Of course, people are disappointed with the government but there’s little enthusiasm for Bill Shorten either, or for his union-controlled, Greens-influenced Labor Party that still thinks that Rudd and Gillard had good policies.
Nonetheless, on the grounds that “oppositions don’t win elections, governments lose them” there was an expectation that Shorten could soon be in the Lodge.
Being prime minister is the hardest job in the country and the incumbent, whoever he or she is, tends to be “damned if he does and damned if he doesn’t”.
In fact, the best way to keep Shorten out is not to sack an elected prime minister yet again but to ensure that the government does its job better.
Invariably, the public – even those who follow politics – are better at expressing unease than putting their finger precisely on what’s the matter.
My “take” from hundreds of conversations on the road is that people are sick of politicians that are more talk than action and are especially sick of politicians who change their policies to suit their political convenience.
This could mean trouble for an opposition leader who supported company tax cuts until the government wanted them too and backed the Fair Work Commission 100 per cent until it made a decision he didn’t like. I think people – or at least the people who talk freely with Coalition MPs – have finally realised that the senate has become a real obstacle to good government.

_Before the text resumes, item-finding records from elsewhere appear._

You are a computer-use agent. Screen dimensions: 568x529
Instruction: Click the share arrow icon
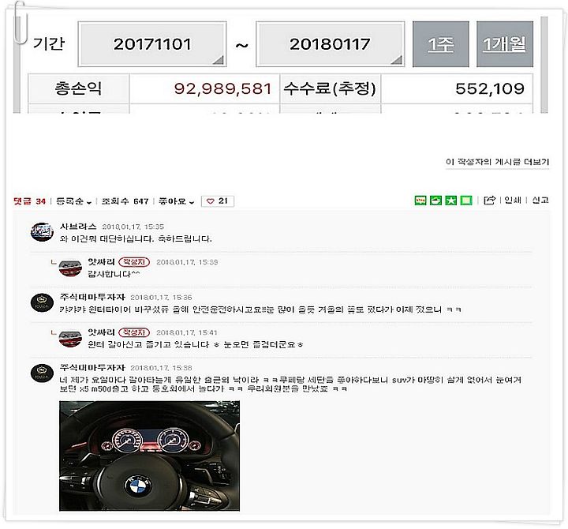(x=489, y=200)
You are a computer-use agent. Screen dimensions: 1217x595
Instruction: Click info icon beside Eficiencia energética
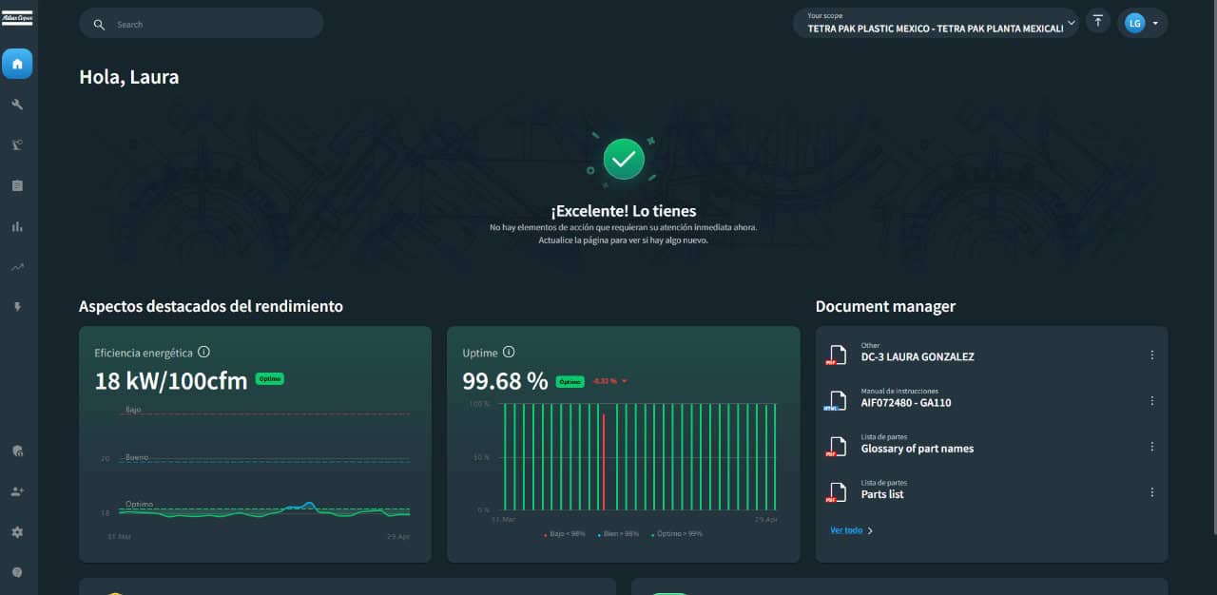(x=203, y=353)
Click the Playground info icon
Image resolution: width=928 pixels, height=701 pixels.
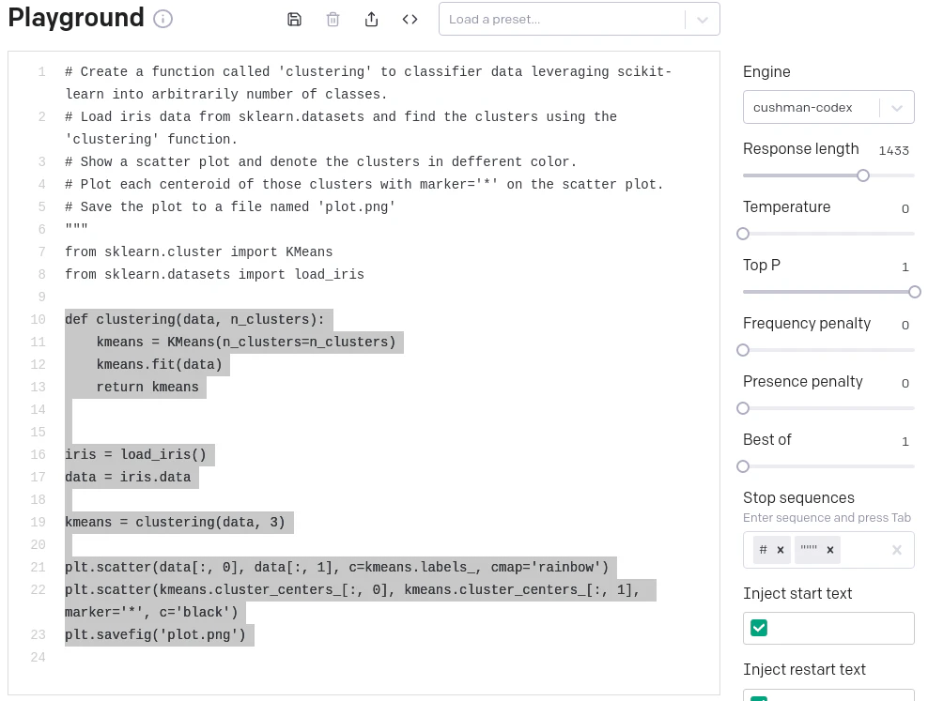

Every time I raised John Howard’s proposal from 2003 – to allow bills rejected twice in the senate three months apart to go to joint sitting without the need for a double dissolution election first – there was general approval.
People are happy to see greater use of renewable energy, but not if it makes their power supply unaffordable and unreliable.
At least in country areas, people bridle at political correctness; they don’t see what’s wrong with boys being boys and girls being girls and don’t see why much-loved fairy tales have to be banned or re-written.
People accept that Australia is an immigrant country but want all recent immigrants to join Team Australia like everyone else has.
And yes, they know that budget repair is hard because people don’t want the government to improve its situation by worsening theirs but a government that avoided new spending and cut down on rorts would at least be taking it seriously.
Reform the senate so we have government, not gridlock.
Stop subsidising new wind power to take the pressure off power prices.
De-fund nanny-state bureaucracies that persecute journalists but do nothing about Muslim extremists.
Protect existing beneficiaries and existing employees but make it easier for future generations to get work.
And don’t apologise for Australia; celebrate it.
After eight days on the road I’m more convinced than ever that measures like these would get Australia working again.